======== MATERIAL FOR THIS EXERCISE ========
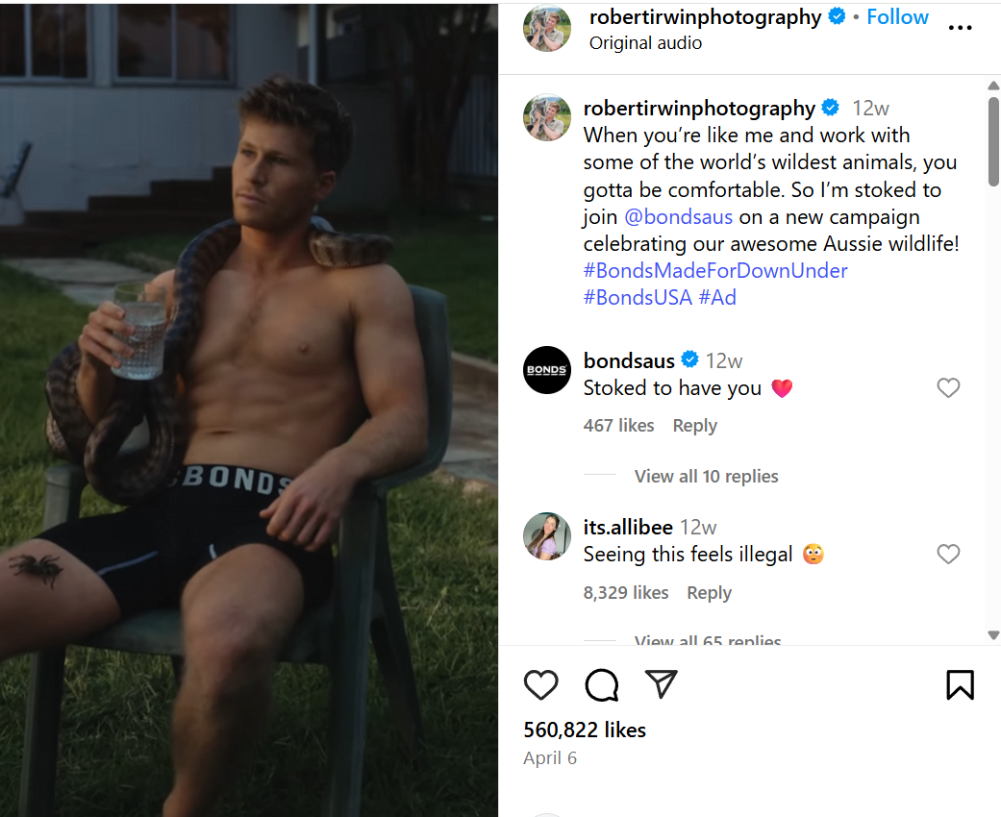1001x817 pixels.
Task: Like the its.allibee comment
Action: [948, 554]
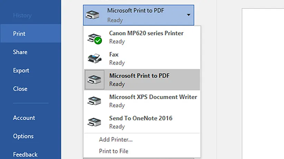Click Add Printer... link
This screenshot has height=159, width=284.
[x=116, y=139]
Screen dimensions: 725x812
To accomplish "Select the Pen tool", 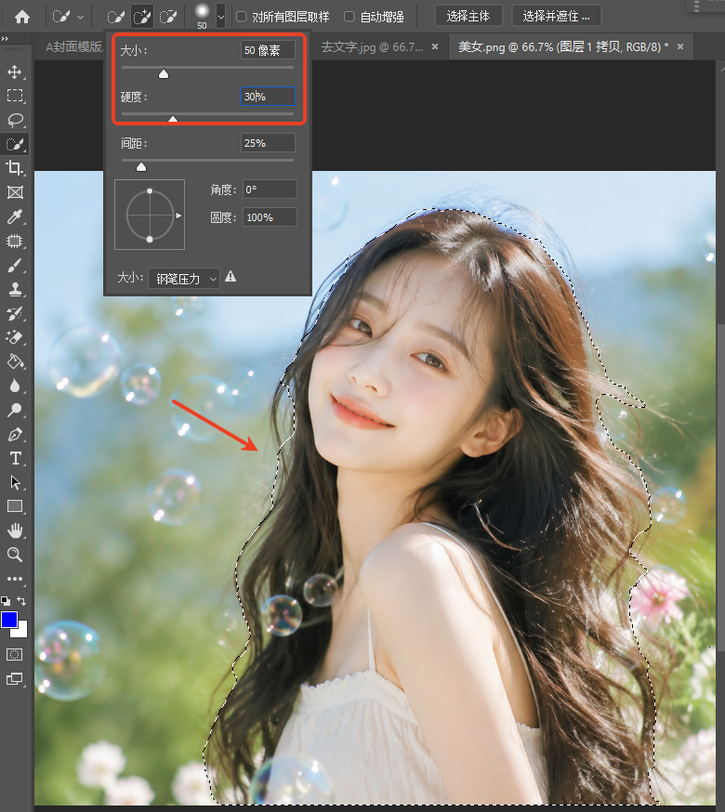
========
### DIRECTIONS FOR THIS TASK
What is needed is a word-for-word copy of the lines from the one containing "Screen dimensions: 725x812" through the final line of the records above, both included, with the pictures left out.

### WRITTEN RESPONSE
Screen dimensions: 725x812
To accomplish "Select the Pen tool", 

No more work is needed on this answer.